## Short problem
Copy out the data from the line containing "700x501 pixels." through the line containing "pyautogui.click(x=1373, y=634)", reproducing every line without any change.
-- start Data section --
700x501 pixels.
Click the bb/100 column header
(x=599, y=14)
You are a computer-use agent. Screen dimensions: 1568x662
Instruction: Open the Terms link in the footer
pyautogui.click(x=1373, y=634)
-- end Data section --
-- start Data section --
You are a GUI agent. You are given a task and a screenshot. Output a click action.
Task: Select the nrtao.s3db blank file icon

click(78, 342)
-- end Data section --
-- start Data section --
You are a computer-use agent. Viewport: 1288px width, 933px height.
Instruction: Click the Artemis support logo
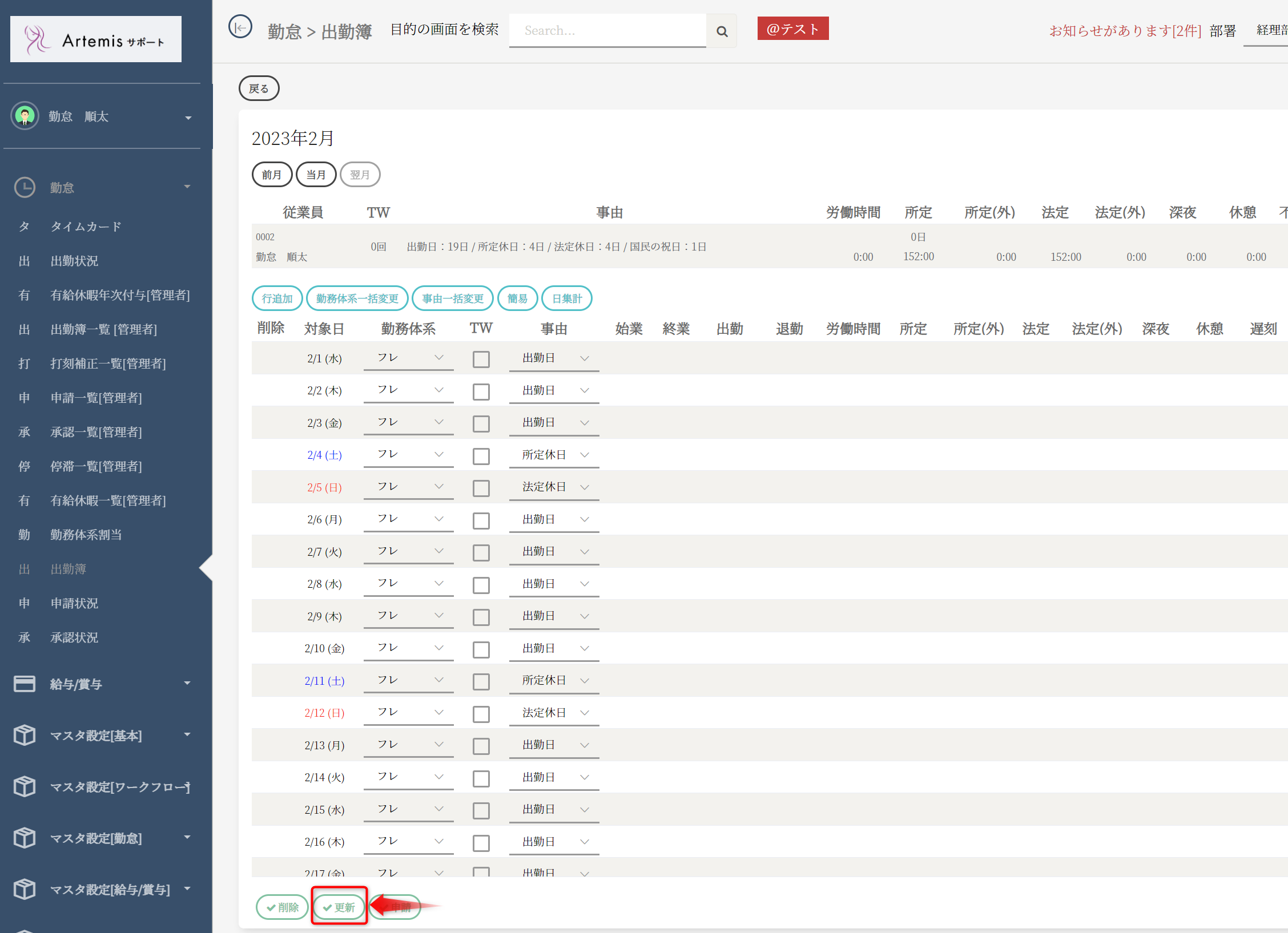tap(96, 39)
-- end Data section --
## Final result
700x501 pixels.
Click the bb/100 column header
(x=599, y=14)
You are a computer-use agent. Screen dimensions: 1568x662
Instruction: Open the Terms link in the footer
pyautogui.click(x=1373, y=634)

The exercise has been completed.